WHAT IS EXPECTED:
Wherever the string "warning" appears in the entries below, return the line that holds it.
-----
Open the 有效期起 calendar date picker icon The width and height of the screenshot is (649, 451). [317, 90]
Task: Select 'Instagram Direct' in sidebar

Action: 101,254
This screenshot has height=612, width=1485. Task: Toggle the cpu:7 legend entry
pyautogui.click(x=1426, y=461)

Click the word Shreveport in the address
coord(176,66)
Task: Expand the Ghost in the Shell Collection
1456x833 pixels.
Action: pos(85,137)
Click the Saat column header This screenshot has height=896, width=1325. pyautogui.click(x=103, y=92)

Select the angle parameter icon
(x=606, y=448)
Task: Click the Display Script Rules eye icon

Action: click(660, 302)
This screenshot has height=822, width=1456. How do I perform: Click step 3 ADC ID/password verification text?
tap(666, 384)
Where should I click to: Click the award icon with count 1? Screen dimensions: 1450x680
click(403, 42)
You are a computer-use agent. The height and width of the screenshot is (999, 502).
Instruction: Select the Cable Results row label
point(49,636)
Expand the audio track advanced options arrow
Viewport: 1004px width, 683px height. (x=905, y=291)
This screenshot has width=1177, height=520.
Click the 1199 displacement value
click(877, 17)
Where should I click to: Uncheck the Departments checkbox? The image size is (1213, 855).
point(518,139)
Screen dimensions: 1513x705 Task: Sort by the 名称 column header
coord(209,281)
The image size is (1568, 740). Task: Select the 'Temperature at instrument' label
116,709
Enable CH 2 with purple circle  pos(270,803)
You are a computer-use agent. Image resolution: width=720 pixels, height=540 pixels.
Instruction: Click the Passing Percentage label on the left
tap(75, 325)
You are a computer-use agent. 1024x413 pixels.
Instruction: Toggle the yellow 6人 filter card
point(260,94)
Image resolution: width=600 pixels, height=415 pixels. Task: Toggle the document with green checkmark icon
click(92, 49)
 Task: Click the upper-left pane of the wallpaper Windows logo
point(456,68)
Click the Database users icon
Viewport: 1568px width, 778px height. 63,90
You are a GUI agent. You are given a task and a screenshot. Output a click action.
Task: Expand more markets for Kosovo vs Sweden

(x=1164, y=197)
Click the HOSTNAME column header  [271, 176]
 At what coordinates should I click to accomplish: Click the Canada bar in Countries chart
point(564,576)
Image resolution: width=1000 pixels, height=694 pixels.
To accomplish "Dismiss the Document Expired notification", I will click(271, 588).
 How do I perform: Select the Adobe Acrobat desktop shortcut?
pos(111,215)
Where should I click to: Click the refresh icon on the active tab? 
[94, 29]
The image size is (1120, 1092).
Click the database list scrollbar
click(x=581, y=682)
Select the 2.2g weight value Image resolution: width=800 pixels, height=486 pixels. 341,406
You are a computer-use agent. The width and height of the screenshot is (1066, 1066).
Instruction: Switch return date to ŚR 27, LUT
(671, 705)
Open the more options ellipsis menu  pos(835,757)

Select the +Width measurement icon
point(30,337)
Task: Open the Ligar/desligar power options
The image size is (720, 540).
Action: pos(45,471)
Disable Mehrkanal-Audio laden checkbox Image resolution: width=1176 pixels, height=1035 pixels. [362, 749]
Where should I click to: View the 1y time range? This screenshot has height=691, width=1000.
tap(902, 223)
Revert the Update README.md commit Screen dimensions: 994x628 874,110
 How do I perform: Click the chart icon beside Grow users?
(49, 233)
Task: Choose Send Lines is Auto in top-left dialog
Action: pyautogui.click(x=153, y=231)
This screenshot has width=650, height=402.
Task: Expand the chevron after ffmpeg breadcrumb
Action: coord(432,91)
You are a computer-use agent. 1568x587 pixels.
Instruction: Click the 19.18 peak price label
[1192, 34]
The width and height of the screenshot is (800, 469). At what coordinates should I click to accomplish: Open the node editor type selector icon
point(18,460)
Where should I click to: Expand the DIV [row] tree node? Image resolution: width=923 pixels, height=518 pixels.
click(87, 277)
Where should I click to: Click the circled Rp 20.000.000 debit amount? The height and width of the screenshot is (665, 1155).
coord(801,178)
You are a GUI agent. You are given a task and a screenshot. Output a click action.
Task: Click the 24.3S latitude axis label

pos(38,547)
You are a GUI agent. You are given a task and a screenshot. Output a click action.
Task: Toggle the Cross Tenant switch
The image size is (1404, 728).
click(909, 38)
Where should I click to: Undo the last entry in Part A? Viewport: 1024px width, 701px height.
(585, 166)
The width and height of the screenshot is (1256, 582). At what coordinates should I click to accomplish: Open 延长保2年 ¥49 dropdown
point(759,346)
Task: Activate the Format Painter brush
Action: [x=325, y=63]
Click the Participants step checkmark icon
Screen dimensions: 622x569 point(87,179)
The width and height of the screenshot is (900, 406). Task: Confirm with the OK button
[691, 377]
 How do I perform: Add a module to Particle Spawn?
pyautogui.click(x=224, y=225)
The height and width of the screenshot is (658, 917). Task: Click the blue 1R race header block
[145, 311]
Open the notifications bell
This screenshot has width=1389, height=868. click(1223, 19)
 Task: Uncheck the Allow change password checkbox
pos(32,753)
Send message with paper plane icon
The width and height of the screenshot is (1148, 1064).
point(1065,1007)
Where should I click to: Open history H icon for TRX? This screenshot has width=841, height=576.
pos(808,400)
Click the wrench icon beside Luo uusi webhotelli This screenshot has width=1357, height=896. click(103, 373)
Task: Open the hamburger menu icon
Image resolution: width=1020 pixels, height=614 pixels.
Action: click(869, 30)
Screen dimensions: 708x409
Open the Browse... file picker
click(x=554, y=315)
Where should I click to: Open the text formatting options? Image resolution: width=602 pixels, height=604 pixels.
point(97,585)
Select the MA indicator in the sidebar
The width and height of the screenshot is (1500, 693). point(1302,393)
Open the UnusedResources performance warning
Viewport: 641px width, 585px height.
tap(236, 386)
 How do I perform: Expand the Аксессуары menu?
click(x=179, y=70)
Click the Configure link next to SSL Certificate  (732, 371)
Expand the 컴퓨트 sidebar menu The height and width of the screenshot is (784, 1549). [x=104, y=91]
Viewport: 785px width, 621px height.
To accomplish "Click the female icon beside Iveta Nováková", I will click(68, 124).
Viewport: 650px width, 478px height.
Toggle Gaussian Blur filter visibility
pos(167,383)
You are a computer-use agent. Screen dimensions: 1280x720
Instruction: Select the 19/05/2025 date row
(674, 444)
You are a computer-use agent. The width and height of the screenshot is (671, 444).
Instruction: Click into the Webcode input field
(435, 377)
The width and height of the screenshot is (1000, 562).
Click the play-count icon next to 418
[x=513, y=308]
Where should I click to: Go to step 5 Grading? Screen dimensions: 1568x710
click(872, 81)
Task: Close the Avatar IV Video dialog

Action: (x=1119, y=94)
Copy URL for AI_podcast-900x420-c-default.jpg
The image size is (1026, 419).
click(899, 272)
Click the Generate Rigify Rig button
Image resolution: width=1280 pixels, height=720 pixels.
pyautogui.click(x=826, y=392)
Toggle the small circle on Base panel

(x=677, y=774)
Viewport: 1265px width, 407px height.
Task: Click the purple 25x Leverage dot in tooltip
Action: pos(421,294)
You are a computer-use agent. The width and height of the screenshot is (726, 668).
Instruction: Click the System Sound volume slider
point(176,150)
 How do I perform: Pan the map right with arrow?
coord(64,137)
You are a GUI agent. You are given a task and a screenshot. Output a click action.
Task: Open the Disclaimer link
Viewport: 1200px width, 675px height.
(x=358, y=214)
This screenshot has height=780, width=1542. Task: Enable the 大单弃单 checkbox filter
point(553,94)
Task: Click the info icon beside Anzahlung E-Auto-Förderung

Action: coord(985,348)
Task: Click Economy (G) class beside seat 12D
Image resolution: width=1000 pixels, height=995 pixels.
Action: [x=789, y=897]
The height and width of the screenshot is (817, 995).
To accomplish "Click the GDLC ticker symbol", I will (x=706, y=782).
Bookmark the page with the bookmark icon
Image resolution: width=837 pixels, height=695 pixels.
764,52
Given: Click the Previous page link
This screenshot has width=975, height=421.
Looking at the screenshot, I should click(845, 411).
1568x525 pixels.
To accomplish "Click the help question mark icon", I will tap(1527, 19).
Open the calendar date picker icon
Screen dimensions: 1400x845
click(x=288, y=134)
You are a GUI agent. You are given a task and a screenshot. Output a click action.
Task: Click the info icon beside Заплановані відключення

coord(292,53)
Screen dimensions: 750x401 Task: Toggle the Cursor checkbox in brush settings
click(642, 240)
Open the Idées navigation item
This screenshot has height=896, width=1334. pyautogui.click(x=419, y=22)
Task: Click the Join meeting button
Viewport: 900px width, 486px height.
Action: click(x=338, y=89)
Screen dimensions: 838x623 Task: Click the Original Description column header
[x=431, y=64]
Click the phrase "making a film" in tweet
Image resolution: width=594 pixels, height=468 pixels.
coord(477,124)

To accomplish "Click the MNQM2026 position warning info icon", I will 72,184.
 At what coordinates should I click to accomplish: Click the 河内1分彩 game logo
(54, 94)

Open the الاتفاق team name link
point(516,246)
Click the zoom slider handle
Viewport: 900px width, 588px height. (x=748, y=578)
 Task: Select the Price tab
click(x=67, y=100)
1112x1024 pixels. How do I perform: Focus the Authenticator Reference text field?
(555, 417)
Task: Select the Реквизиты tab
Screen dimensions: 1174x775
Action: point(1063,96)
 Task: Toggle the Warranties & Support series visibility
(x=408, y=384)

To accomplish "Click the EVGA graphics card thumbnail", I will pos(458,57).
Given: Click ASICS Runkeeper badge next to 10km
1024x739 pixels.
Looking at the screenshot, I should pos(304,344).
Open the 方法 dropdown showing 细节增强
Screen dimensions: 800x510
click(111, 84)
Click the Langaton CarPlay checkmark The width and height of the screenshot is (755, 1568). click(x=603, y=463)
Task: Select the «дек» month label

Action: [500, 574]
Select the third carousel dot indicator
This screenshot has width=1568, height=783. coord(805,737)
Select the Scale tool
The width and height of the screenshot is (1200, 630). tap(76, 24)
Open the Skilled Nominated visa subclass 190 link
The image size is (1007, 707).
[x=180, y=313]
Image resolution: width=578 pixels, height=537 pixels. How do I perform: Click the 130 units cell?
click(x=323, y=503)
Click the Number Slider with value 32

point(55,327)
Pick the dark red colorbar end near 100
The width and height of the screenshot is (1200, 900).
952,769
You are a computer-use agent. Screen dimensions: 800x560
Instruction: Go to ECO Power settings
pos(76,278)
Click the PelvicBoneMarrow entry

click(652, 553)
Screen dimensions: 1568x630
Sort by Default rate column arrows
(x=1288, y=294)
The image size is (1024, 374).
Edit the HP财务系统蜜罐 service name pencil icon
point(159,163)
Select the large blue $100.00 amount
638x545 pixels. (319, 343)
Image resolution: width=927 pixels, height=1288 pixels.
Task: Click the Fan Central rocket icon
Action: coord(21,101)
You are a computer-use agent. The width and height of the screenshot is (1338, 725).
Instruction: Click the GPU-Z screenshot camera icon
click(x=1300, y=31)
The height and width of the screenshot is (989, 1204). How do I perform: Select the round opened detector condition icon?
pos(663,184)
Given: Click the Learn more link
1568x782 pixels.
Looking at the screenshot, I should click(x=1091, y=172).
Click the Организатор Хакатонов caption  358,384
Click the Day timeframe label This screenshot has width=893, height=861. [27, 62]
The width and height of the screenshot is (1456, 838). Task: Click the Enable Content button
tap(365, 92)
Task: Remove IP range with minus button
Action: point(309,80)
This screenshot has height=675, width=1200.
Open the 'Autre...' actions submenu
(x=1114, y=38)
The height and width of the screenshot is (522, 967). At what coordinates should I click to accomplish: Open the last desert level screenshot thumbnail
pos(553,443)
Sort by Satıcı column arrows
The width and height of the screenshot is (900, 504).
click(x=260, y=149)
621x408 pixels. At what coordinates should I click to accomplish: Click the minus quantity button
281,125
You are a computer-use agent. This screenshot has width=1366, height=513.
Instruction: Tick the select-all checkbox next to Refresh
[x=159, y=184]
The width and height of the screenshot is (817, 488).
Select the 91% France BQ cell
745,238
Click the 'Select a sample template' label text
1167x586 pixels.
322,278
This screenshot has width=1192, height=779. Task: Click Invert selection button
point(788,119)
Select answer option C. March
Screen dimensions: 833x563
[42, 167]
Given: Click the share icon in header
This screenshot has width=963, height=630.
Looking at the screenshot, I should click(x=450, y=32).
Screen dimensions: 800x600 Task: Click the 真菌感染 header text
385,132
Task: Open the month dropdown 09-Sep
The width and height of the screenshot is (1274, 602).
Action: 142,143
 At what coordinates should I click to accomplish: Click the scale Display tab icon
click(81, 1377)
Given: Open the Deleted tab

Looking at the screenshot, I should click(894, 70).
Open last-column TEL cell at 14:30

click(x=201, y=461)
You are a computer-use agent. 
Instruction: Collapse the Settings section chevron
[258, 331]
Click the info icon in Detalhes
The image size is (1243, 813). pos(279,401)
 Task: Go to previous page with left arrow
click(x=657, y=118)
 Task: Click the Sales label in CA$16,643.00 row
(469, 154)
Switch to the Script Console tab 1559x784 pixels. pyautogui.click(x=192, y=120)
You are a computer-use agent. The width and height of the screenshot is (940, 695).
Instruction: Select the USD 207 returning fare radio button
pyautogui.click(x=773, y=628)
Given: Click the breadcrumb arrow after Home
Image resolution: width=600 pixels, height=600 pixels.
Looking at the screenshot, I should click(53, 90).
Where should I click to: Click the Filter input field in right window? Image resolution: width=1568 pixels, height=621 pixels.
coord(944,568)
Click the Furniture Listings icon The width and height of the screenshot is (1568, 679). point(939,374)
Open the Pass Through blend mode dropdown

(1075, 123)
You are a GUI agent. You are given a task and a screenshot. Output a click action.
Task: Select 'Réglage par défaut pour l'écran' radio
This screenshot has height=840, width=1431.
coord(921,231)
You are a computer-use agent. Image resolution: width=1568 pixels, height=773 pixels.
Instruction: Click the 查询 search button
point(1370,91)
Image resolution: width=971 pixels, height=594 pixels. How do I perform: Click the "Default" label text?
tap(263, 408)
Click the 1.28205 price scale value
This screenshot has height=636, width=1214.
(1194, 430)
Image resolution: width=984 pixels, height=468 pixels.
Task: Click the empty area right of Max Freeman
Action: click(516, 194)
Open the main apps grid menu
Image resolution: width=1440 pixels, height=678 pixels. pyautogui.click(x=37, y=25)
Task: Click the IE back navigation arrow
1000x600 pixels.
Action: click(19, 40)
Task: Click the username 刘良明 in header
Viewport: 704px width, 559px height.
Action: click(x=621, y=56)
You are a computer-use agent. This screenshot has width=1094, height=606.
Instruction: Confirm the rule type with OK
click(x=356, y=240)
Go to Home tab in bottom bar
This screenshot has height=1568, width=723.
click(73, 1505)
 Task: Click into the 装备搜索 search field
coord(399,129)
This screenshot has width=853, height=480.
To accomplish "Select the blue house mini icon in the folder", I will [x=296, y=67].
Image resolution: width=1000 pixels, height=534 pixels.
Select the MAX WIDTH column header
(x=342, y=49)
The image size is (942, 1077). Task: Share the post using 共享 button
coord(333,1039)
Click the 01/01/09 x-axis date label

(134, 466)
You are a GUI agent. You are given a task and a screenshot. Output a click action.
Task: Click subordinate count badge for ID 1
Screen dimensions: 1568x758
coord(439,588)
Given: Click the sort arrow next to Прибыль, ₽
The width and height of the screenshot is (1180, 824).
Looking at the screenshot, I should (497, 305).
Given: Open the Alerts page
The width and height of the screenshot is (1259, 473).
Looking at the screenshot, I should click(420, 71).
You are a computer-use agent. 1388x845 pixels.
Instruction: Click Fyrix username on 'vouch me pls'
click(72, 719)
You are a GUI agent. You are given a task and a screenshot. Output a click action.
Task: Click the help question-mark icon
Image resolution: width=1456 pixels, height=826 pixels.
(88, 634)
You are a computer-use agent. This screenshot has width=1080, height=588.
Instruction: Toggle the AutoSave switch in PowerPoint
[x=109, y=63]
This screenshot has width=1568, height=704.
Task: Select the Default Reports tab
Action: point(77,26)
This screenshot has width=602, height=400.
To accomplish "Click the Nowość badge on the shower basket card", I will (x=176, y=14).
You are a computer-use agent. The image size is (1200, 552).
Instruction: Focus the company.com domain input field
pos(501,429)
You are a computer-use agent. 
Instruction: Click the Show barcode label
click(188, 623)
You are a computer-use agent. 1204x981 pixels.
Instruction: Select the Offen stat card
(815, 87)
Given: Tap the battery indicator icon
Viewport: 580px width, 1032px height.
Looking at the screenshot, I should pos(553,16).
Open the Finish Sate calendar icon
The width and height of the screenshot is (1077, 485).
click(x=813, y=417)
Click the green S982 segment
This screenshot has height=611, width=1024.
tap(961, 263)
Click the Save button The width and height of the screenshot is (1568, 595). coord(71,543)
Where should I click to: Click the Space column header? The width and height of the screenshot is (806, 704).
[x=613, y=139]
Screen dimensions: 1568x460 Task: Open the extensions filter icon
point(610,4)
-----
ANSWER BOX:
Open the UnusedResources performance warning
To accomplish "Click the MNQM2026 position warning info icon", I will 72,184.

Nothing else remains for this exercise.